2020年04月26日 18:00
2017年06月に放送された『英雄たちの選択 「敗北!白村江の戦い なぜ巨大帝国に挑んだのか?」』というNHK番組のビデオをたまたま見たが、とんでもない“反日歴史捏造番組”だった。
NHK「英雄たちの選択」より
中国の史書である『宋書』には、倭国王が朝鮮半島南部(百済、新羅、任那、伽耶、慕韓、秦韓)諸国への軍事指揮権を求めてきたので、百済を除いて認めたと書いてある。
しかし、番組では、「中国の史書には朝鮮半島についての日本の願望が紹介されている」とし、しかも、中国(南朝の宋)の皇帝が百済以外への軍事指揮権を認めたという肝心のことが隠されて、紹介されなかった。
また、新羅が任那を滅ぼしたのちも、たびたび「任那の調」といわれる一種の潜在主権を認める貢納物を持ってきていたことについても、日本が勝手にそう言う性格のものだと理解していただけとして新羅はそんなつもりはなかったと断言。
NHK「英雄たちの選択」より
もちろん、半島に対する日本の支配権がどの程度、強いものだったかについては議論がある。しかし、中国の史書だけでなく、高句麗の好太王碑にだって百済や新羅への支配権を巡って高句麗と日本が熾烈な戦いをしたと書いてある。

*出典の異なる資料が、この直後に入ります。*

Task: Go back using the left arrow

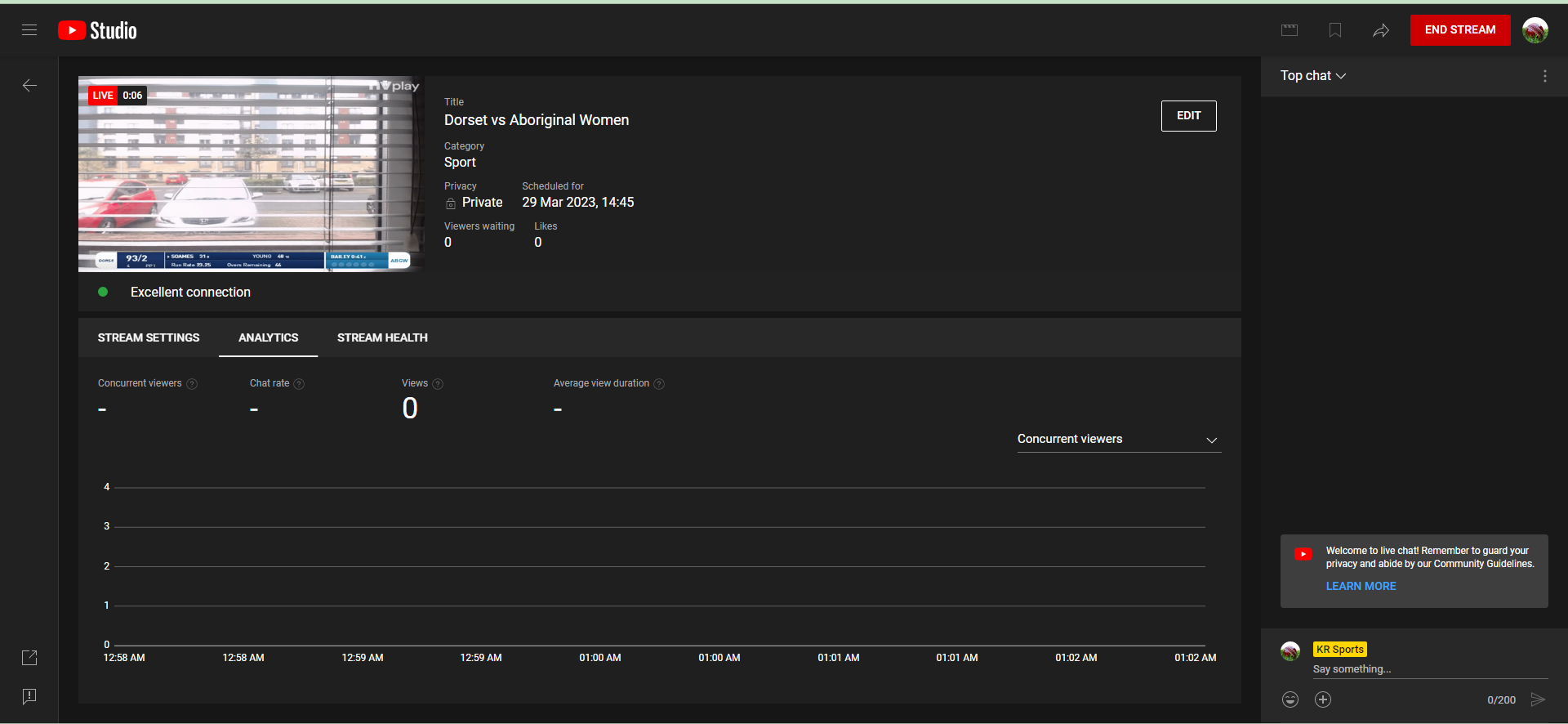Action: pos(29,85)
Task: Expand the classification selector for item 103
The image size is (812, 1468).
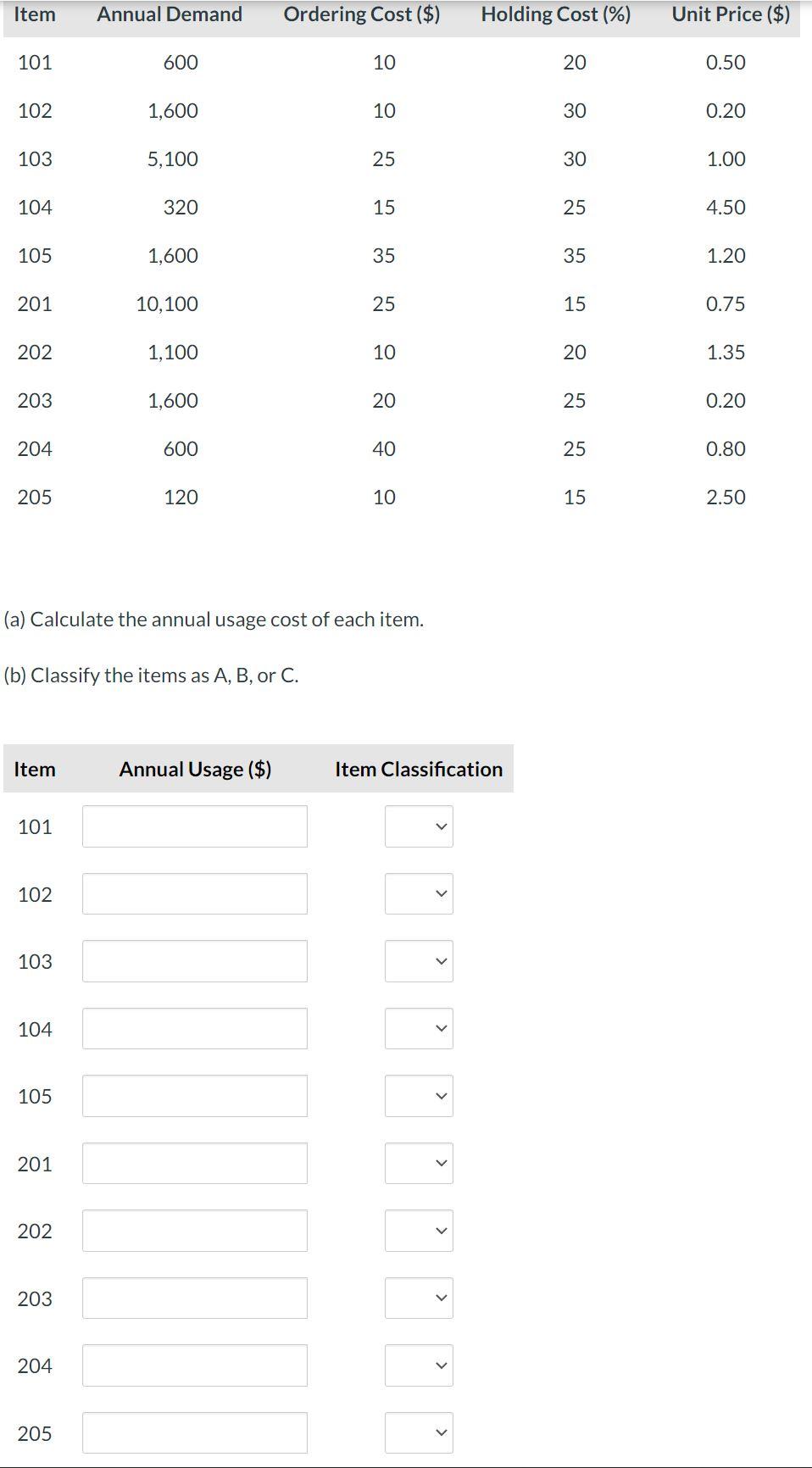Action: point(419,960)
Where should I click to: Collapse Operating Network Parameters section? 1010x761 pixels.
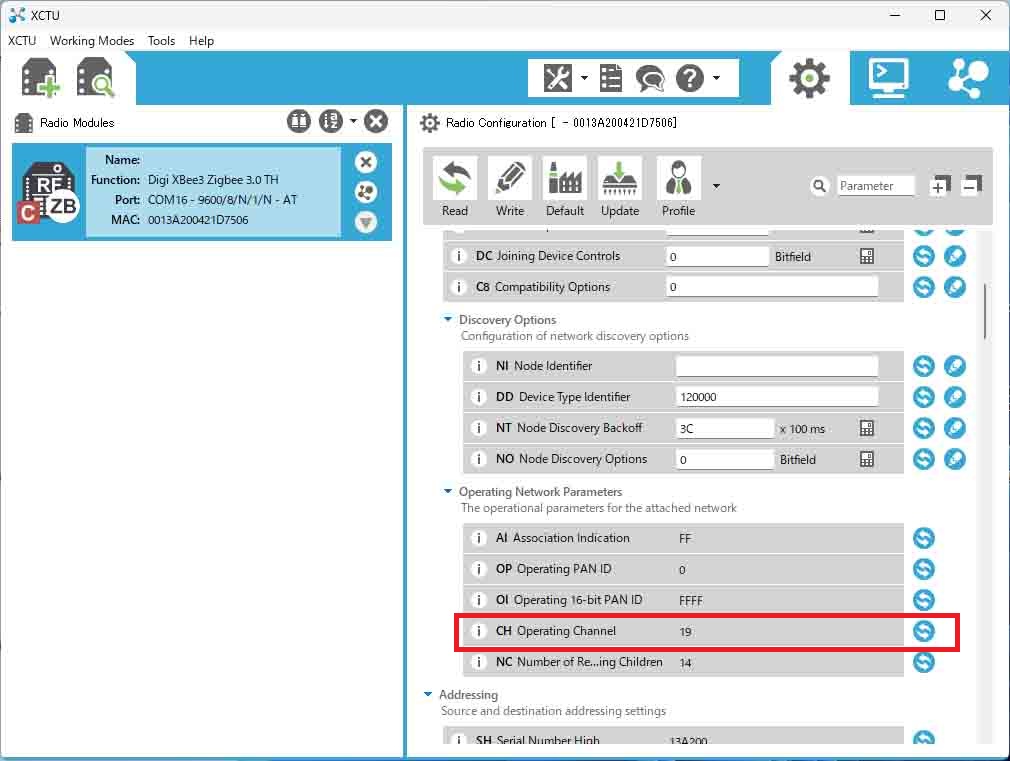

『日本書紀』は8世紀に成立したものだが、そこには当時における日本側の外交的主張が書かれていて、それは唐や新羅などにも見せられているものだから、完全に正確でなくとも、荒唐無稽とは言えないと見るべきだ。
しかし、それをすべて忘れても、『宋書』に中国側も日本の主張の大半を認めたと書いてあるのは、100%間違いない事実なのである。それすら、韓国に配慮して隠そうというこの番組の出演者の浅ましい媚韓反日ぶりにはあきれはてるというか、学者としての誇りも何もない単なる政治的プロパガンダがお仕事としか言いようがあるまい。
また、この番組を制作したNHKの見識もお話にならない。以前からネットで揶揄されるような「北京電視台東京支局」だとか「KBS東京支局」そのものではないか。
任那のくだりにしても、もちろん、新羅はそれが潜在主権を認めたものとは公式に認めはしないだろうが、日本が執拗に要求していたことが、そういう意図であることを知らなかった可能性などない。だからこそ、それを貢納したり、しなかったり、その時々の情勢に応じて変えていたのである。それを新羅はそんなこと全然知らなかったというのも飽きれたものだ。
また、任那という言葉は口が裂けても使いたくないらしく、加耶(かや)で通していた。
NHK「英雄たちの選択」より
『日本書紀』に書かれていることは、神代についての部分はあくまでも神話だ。しかし、4世紀から8世紀の半島に関するやりとりは、当時の日本の外交的主張であるし、それを現在の日本国家が引っ込めたとも聞いてない。中東を見ても分かる通り、外交戦は何千年前のことであっても持ち出して戦うものだ。それをNHKと場合によっては文部科学省が後ろから討つような真似は許されないだろう。
それはまことに、国際感覚に欠如した行いだ。そしてそんなものは、リベラルでも左翼でも何でもなく、韓国の国粋主義者に媚びているだけだ。だから、私はかれらを『変態右翼』と呼んでいる。
なお、当該番組についてNHK自身の解説は以下の通り。
磯田道史が興奮!今回は古代史の大きな謎に迫る。▽九州で見つかった巨大な土塁は、太宰府をまもる“羅城(らじょう)”の一部なのか?羅城とは、外敵に備え、都市全体を取り囲んだ防御施設のこと。▽作られた背景には、白村江の戦いがあると考えられる。なぜ時のリーダー中大兄皇子は、巨大帝国・唐に戦いを挑んだのか?無謀にも思える選択の裏には、どんな戦略や計算があったのか?そして、戦いがその後の日本に与えた影響とは?
スタジオでの出演者(肩書きは当時)は、磯田道史(国際日本文化研究センター)渡邊佐和子(NHKアナウンサー)園村昌弘(映画評論家)倉本一宏(国際日本文化研究センター)萱野稔人(津田塾大学)の各氏だった。